4. "The She-Creature" (1956)
Dr. Carlo Lombardi, an evil hypnotist, mesmerizes his lovely assistant (the babelicious Marla English) and conjures her prehistoric ancestor from the sea, the hideous She-Creature. Dr. Lombardi's reputation as a psychic grows when he begins to predict someone's death and then have the creature kill that person. Great idea! Of course things end badly for the doctor and well for all mankind. The She-Creature was reimagined as a mermaid with a dark side in a 2001 cable movie, but the original is a far cooler beast from the depths (and perhaps the only movie monster to display breasts).
3. The giant squid in "20,000 Leagues Under the Sea" (1954)
There have been numerous adaptations of Jules Verne's classic 1870 novel, none more effective than the 1954 live-action Disney film. James Mason stars as Captain Nemo, the vengeful commander of the Nautilus, the world's first submarine, a metal beast that sailors believe to be a sea monster. The true monster of the tale is a giant squid that Nemo does hand-to-tentacle battle with near the film's climax, a spectacular sequence that netted the film an Oscar for best visual effects.
2. "Jaws" (1975)
Arguably the most feared creature on the planet, the shark has figured prominently in hundreds of films, from 1931's "Tabu" to "Thunderball" (1965) to Wes Anderson's Jaguar Shark in 2004's "The Life Aquatic With Steve Zissou." But no movie better captures the primal terror the shark evokes than Steven Spielberg's classic "Jaws." The movie has it all: superb casting, brilliant acting, a whip-smart screenplay and unrelenting tension peppered with moments of sheer terror, all set to John Williams' perfect score. The suspense was inadvertently abetted by a reluctance to show too much of the malfunctioning mechanical shark, which ended up working to the film's advantage. To date, "Jaws" remains Spielberg's best film. Really.
1. "Creature From the Black Lagoon" (1954)
Few classic monster movies have aged as well as this late entrant in the Universal Horror series (originally released in 3-D). An archaeological expedition through the Amazon is stalked by a man-fish missing link who finds himself attracted (along with all the men in the film) to the lovely Julie Adams. The creature is one of cinema's most beautiful monster designs, but it's his humanity that makes the Gill-Man so compelling and tragic. Two not-bad sequels followed, and a remake is in the works. It could be good, but we doubt it will be better than the original.
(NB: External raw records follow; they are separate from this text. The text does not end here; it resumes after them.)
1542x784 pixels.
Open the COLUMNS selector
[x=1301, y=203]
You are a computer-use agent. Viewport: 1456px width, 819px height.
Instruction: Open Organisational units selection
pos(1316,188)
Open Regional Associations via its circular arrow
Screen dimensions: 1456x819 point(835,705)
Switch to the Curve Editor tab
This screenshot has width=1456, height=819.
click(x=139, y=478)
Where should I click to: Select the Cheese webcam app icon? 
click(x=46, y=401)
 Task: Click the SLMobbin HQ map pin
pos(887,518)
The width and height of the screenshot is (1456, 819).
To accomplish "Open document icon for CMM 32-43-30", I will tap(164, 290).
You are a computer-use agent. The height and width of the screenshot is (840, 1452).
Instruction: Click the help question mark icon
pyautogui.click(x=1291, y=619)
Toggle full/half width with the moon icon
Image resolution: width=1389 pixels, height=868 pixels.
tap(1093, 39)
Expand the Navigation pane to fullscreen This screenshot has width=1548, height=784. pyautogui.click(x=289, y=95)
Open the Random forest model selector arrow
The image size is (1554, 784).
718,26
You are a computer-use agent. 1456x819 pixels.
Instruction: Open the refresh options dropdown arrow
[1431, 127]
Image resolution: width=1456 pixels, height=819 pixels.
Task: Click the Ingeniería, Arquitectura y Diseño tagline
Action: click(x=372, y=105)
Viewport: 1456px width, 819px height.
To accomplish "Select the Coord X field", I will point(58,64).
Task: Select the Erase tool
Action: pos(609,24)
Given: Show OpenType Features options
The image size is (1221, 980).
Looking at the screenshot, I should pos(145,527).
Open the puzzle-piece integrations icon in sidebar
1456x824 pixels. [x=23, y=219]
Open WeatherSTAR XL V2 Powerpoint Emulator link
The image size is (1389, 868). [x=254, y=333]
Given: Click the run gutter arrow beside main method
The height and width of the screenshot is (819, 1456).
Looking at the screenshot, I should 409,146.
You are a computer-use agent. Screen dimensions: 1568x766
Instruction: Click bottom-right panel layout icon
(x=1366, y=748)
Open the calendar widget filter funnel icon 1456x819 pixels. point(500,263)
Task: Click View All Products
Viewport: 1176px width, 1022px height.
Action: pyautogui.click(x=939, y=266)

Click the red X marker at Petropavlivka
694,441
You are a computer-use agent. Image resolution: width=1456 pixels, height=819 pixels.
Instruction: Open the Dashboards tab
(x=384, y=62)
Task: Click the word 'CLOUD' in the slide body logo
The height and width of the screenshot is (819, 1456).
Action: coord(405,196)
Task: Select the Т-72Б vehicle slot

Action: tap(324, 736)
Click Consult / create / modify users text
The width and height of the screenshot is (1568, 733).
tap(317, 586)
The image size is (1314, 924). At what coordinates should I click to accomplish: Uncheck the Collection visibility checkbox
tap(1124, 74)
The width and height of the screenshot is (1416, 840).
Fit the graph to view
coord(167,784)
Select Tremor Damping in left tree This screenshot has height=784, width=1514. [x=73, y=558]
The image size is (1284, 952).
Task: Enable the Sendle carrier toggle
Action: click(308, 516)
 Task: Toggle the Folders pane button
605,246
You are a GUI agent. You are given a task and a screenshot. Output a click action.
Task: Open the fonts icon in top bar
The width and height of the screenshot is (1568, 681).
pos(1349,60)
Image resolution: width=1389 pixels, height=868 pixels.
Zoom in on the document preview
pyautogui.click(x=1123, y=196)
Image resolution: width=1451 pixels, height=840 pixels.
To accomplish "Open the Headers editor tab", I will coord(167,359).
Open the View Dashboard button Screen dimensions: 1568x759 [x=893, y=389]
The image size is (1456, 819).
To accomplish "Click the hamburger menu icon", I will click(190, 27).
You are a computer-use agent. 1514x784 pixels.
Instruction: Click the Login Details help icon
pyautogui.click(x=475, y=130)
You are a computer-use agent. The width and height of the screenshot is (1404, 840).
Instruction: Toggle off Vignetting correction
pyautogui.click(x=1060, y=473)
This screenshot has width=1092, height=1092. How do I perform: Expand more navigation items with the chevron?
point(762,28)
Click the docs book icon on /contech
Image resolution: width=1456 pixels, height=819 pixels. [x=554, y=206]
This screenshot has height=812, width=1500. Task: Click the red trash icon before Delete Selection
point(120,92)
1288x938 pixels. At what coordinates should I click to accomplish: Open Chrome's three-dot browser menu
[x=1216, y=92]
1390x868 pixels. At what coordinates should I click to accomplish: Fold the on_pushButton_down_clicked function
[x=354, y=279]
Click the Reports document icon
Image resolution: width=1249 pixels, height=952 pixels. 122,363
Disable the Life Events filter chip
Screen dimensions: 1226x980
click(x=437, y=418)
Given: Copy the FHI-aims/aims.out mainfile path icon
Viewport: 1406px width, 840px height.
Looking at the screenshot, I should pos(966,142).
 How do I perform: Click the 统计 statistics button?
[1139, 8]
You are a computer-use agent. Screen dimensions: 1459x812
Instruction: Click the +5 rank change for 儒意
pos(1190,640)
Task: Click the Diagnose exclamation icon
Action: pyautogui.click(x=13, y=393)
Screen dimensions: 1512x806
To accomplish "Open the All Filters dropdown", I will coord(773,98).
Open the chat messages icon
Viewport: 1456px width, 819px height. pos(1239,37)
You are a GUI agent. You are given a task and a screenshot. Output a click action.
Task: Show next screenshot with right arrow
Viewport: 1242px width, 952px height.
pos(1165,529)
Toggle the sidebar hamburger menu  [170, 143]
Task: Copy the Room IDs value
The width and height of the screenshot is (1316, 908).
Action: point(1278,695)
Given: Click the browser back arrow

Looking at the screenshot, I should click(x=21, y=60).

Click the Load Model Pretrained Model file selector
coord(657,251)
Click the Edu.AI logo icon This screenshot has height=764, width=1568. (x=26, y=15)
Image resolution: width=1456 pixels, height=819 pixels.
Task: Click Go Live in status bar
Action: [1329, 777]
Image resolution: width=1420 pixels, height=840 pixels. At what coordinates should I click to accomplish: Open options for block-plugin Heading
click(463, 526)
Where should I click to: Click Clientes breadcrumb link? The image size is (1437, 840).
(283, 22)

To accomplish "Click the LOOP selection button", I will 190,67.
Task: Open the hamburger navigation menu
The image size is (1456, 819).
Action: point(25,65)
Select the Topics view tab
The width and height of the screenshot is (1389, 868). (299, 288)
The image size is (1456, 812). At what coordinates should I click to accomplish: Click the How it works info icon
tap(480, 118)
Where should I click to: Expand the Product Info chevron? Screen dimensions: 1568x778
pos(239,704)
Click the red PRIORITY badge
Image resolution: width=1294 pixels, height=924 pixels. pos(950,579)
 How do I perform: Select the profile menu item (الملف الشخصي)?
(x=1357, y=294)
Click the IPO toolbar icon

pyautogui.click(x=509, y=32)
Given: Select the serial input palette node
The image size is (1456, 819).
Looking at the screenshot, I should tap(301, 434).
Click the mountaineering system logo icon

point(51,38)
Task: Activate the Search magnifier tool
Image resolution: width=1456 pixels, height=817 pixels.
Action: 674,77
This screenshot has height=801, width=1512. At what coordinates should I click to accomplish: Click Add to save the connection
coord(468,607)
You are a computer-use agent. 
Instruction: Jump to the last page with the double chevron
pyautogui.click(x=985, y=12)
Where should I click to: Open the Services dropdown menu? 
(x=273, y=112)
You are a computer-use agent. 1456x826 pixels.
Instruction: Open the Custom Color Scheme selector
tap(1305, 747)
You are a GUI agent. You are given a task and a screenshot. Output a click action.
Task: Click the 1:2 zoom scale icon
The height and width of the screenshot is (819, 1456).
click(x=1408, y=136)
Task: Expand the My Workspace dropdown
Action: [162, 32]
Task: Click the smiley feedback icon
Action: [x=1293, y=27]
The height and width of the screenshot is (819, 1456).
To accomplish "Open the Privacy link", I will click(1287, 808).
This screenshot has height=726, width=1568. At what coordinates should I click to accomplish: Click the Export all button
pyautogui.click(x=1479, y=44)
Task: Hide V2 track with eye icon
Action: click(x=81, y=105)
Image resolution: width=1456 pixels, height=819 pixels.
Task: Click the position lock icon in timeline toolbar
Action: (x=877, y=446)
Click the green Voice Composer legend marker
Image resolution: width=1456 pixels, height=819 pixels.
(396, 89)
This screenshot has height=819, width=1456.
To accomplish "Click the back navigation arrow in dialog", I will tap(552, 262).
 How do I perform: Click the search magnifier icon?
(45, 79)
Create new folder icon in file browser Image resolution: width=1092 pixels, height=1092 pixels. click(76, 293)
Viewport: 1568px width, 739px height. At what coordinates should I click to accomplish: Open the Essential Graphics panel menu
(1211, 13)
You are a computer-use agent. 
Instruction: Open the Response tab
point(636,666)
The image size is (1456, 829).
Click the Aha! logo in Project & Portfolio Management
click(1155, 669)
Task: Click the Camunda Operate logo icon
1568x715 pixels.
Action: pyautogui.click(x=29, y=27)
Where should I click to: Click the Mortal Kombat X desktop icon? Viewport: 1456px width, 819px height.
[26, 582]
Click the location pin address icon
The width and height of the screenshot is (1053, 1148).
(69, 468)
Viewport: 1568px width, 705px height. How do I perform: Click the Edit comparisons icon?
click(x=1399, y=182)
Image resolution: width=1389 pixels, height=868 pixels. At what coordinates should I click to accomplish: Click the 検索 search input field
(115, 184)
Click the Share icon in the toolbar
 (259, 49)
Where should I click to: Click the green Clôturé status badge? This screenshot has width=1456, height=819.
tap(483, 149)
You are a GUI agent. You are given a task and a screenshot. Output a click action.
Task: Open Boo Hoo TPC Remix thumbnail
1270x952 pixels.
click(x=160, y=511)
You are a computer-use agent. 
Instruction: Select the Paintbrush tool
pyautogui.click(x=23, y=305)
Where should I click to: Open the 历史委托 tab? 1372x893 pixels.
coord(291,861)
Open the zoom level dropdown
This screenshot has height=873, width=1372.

Honorable mentions: the giant worms of "Deep Rising" (1998); the Godzilla-esque "Gorgo" (1961) and "Behemoth, the Sea Monster" (1959); Captain Ahab's "Moby Dick" (numerous versions, most notably the 1956 film starring Gregory Peck); the killer oceanographer in a monster costume of "The Beach Girls and the Monster" (1965); the creepy but heroic "Swamp Thing" (1982); the genetically altered "Frankenfish" (2004); and the various aquatic beasties from the "Pirates of the Caribbean" films. Jeez, with all this monstrous evil going on in the oceans, maybe Aquaman's not such a lame superhero after all!